> **How to complete this task**
Quote exactly, and only, the lines of the material below from the line with "Click row 57 in the file list" through the line with "Task: Click the cloud saved status icon".

> **Data excerpts**
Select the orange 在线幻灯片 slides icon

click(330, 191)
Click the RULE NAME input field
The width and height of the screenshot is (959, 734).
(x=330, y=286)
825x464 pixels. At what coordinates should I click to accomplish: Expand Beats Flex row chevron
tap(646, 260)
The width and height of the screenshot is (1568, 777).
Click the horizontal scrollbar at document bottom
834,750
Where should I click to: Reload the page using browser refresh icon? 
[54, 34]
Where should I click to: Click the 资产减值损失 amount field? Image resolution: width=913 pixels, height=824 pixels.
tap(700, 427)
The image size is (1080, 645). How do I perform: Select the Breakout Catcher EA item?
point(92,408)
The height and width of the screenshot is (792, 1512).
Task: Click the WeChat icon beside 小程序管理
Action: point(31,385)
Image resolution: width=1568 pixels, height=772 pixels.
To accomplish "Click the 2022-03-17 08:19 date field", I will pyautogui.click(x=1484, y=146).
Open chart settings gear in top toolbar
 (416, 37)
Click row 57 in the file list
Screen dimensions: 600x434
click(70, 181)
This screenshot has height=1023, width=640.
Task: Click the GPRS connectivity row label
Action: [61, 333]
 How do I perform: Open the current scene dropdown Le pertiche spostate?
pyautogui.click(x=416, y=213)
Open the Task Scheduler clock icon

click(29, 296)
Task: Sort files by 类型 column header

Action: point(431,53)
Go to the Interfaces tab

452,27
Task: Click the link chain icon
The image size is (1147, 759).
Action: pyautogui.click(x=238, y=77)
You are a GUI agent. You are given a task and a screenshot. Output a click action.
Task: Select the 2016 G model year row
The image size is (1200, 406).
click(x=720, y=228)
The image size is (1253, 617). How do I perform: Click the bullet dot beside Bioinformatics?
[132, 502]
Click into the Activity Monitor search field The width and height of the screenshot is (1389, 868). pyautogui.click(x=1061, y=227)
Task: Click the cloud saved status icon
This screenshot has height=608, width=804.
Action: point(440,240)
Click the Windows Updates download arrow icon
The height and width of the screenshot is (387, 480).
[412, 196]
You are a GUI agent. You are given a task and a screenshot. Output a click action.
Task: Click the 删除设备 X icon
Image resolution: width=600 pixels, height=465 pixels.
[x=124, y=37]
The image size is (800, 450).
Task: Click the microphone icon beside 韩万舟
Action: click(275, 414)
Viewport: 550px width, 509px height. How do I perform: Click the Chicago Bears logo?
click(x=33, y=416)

> **Solution below**
Click row 57 in the file list
Screen dimensions: 600x434
click(70, 181)
This screenshot has height=1023, width=640.
Task: Click the GPRS connectivity row label
Action: [61, 333]
 How do I perform: Open the current scene dropdown Le pertiche spostate?
pyautogui.click(x=416, y=213)
Open the Task Scheduler clock icon

click(29, 296)
Task: Sort files by 类型 column header

Action: point(431,53)
Go to the Interfaces tab

452,27
Task: Click the link chain icon
The image size is (1147, 759).
Action: pyautogui.click(x=238, y=77)
You are a GUI agent. You are given a task and a screenshot. Output a click action.
Task: Select the 2016 G model year row
The image size is (1200, 406).
click(x=720, y=228)
The image size is (1253, 617). How do I perform: Click the bullet dot beside Bioinformatics?
[132, 502]
Click into the Activity Monitor search field The width and height of the screenshot is (1389, 868). pyautogui.click(x=1061, y=227)
Task: Click the cloud saved status icon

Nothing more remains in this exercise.